Well, another issue is total memory use, which may in fact be
much worse than the above, if your list elements do not fit
into memory. You may assume that the machine slows down by a
factor of 1000 or worse if thrashing becomes serious.

Let's see what you have. A list of lists (hint: use tuples, they
are smaller, due to headers and the round-up rule!),
each list contains six integers.

Cost calculation:

1 int = 3 words. But since you are using numbers below 100, you
are lucky: These objects are shared and come at no cost.

A list is a header of 4 words, pointing to a memory chunk.
In your case, due to round-up, the chunk will be 10 words long,
and due to common memory allocaiton schemes, it will probably
be 12 words or more.
So each of your sublists counts as 16 words, plus the one
reference that is sitting in you big list. The rough estimate
of total size is then

>>> 296010 * (16+1) * 4
20128680
>>> 

bytes. If you are on a 16MB machine, this gives already horrible
performance. 32MB may still be problematic if you are using Windows.

As an alternative, use tuples inside your list. Tuples are
contiguous and therefore have less malloc overhead. And they do
not use spare allocation. A tuple is

3 word header plus one word per entry. In your case, this makes
(unfortunate) 9, probably rounded up to 10 or 12 words my malloc.
Let's hope for 10:

>>> 296010 * (10+1) * 4
13024440
>>> 

Much better, right?

Now this is still a waste of memory, unless you really need fast
access to your integers. There are several ways to save this space.
Is it feasible for you to encode your numbers as characters?
It would make very much sense to build a string of digits, instead
of using tuples with integers, and indexing strings is quick.

A string is a (quite) expensive structure with 5 words header. The
rest is the number of bytes you store, plus 1, rounded up by malloc.
In your case, we have

(5 * 4) + 6 + 1 = 27 byte, probably rounded up to 32 which is 8 words.

Result:
>>> 296010 * (8+1) * 4
10656360
>>> 

Ok, that's still not cheapest possible.
But if you can afford a little computation time in favor of
a smaller memory footprint, how about this:
Simply pack your 6-tuples into one integer by multiplication.

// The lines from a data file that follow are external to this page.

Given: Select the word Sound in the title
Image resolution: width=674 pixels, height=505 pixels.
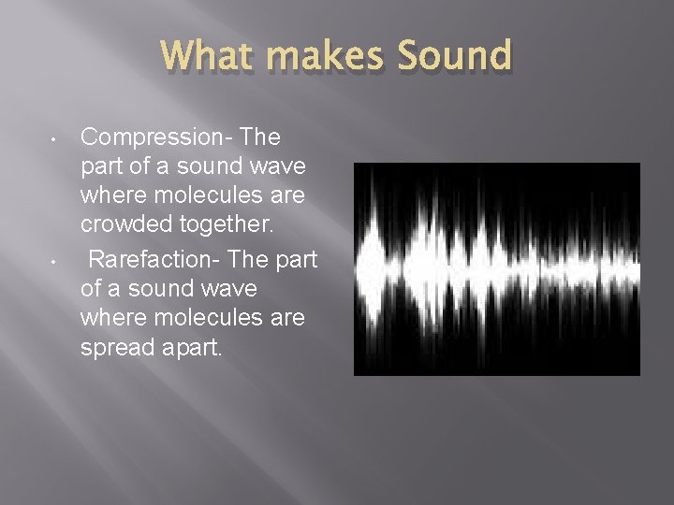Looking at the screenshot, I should coord(455,56).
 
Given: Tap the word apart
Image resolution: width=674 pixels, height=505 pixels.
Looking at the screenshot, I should coord(191,349).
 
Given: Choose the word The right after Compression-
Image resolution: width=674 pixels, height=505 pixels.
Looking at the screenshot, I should coord(260,137).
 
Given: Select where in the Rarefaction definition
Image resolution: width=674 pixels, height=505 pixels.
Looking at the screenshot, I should coord(111,319).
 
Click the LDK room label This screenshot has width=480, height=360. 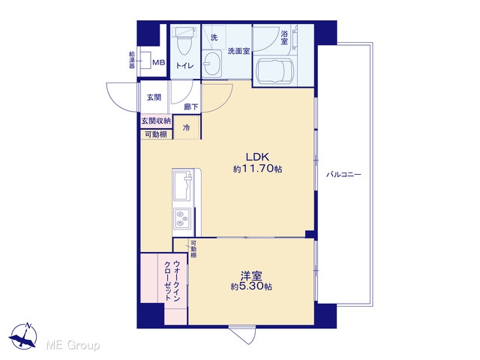(258, 157)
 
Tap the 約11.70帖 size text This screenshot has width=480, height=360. (257, 169)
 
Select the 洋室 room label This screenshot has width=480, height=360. (251, 276)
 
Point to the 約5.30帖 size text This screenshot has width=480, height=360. (251, 286)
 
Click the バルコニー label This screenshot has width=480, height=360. (344, 175)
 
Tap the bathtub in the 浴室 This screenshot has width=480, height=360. (274, 70)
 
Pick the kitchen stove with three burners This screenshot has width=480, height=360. (182, 218)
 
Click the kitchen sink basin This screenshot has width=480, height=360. (183, 186)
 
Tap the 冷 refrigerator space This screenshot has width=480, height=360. (187, 128)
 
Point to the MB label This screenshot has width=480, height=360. (159, 63)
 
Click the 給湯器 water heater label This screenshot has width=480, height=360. (132, 60)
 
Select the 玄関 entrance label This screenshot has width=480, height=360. (154, 98)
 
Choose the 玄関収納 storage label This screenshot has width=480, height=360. (156, 121)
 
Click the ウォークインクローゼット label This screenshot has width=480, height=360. (172, 280)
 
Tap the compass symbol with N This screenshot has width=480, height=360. (23, 336)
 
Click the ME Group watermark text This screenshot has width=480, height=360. (73, 346)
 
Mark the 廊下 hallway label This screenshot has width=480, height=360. (191, 106)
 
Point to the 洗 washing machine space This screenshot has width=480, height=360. (214, 38)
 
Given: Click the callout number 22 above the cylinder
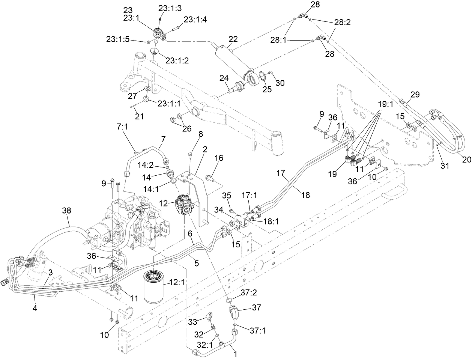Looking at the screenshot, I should point(233,39).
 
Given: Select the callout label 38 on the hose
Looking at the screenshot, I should point(66,212).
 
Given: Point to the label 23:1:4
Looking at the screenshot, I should point(195,20).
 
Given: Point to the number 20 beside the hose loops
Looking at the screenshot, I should point(466,159).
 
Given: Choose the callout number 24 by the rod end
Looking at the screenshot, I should point(224,78).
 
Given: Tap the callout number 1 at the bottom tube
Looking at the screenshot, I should point(235,353).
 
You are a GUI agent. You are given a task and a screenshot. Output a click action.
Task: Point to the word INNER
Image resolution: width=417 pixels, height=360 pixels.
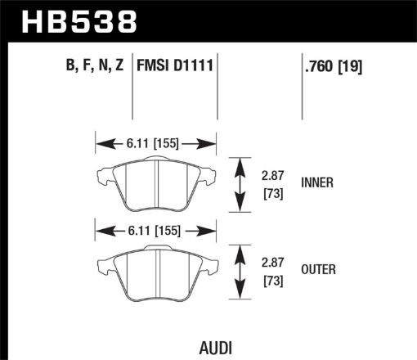(318, 183)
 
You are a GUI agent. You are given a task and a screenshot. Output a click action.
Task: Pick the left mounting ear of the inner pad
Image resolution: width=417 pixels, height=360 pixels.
(104, 173)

If your "digits" are limited to the range(27), and if you don't
need more than 6 digits, you can pack them together using
bit shifts by 5, and 6 digits will fit into an integer.

The cost of an integer is only 3 words, with nearly no overhead,
since ints are allocated in blocks. This gives you an overall
result of

>>> 296010 * (3+1) * 4
4736160
>>> 

Quite compact, isn't it?

Well, and if you are really mad at memory footprint, then
you may consider the array module: You are storing integers
always, so why pay for the universality of lists and tuples?
Array store your ints natively.

>>> a=array.array("I", range(296010))
>>> len(a)
296010
>>> 

This object, despite the little header, has really only
296010 words of content. This is 1184040 byte, about
17 times better than the original approach.

Ok, and as the last proposal, leaving the 5bit-packing in favor
of more ease, how about the Numerical Python package?
After installation, you can do something like

>>> import Numeric
>>> a=Numeric.array(1000*[range(6)], Numeric.Int8)

This gives you a 1000 by 6 array of tiny 8-bit integers,
which should be able to do what you need, and you have everything
in the right shape. I'm not sure about the exact object
layout in NumPy, but my guess is that we now are at

>>> 296010*6
1776060
>>> 

which is still very good, and performance should be very high.
But I think you have to allocate the array in advance. I'm not
so used to NumPy.

Note that the use of "flat" array does not give you Python
objects. The whole array is an object which contains plain
numbers. On every access, a new integer ubject must be created.
Generally, these arrays perform a bit worse than lists or
tuples. But luckily not in your case, since our small integers
don't create new objects all the time, but you always get
the already existing small integer objects from Python.